--- PROBLEM DESCRIPTION ---
Return the line containing "Increase Start Time with the up arrow" and every line beneath it through the end of the entries below, unchanged. Pictures stay out.

------ RECORDS PROVIDED

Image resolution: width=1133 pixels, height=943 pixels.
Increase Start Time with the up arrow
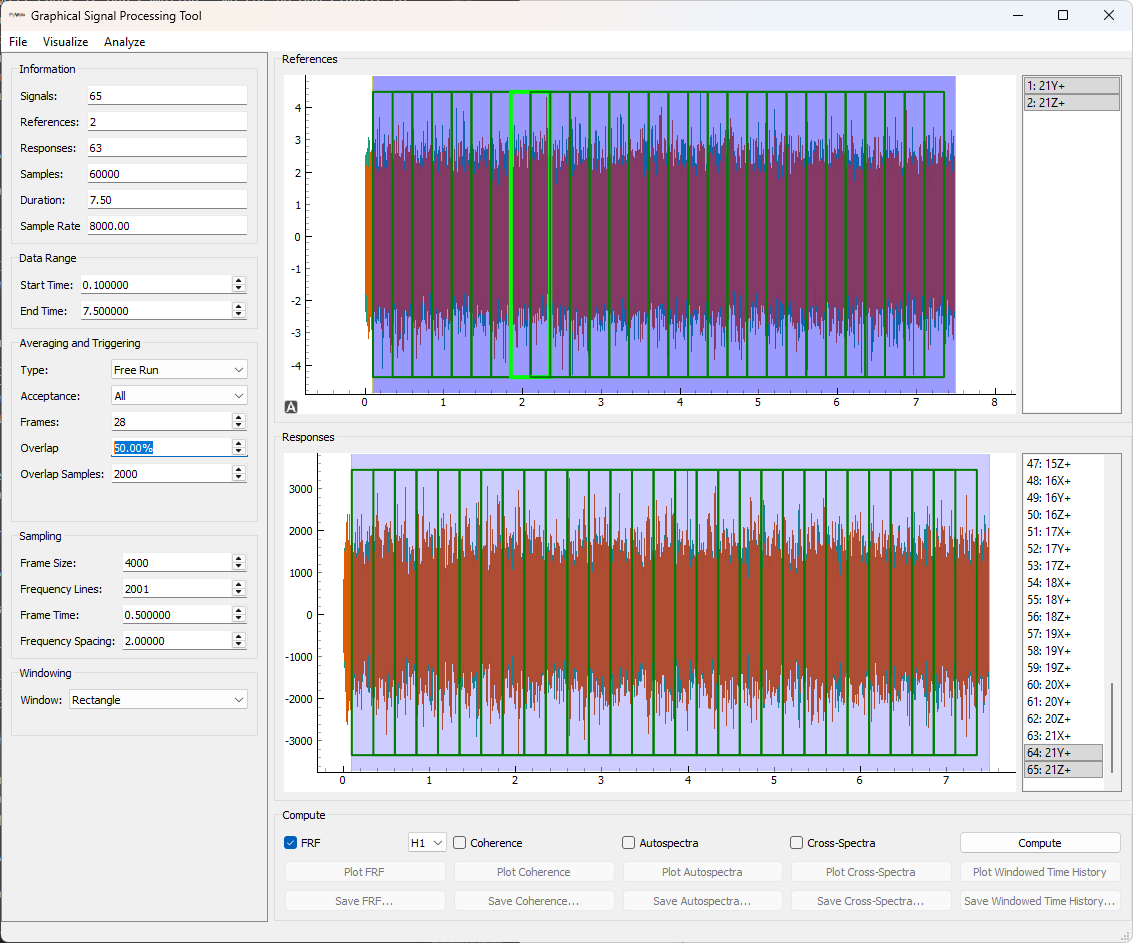tap(238, 281)
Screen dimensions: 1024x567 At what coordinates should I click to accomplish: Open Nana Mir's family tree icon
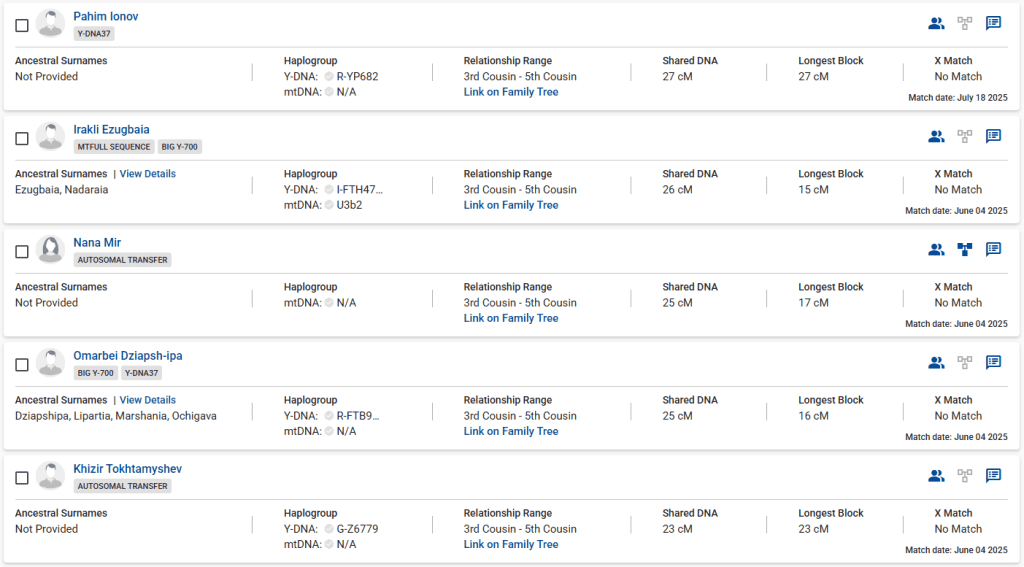[x=965, y=249]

------------

--- RESULT ---
Increase Start Time with the up arrow
tap(238, 281)
Screen dimensions: 1024x567 At what coordinates should I click to accomplish: Open Nana Mir's family tree icon
[x=965, y=249]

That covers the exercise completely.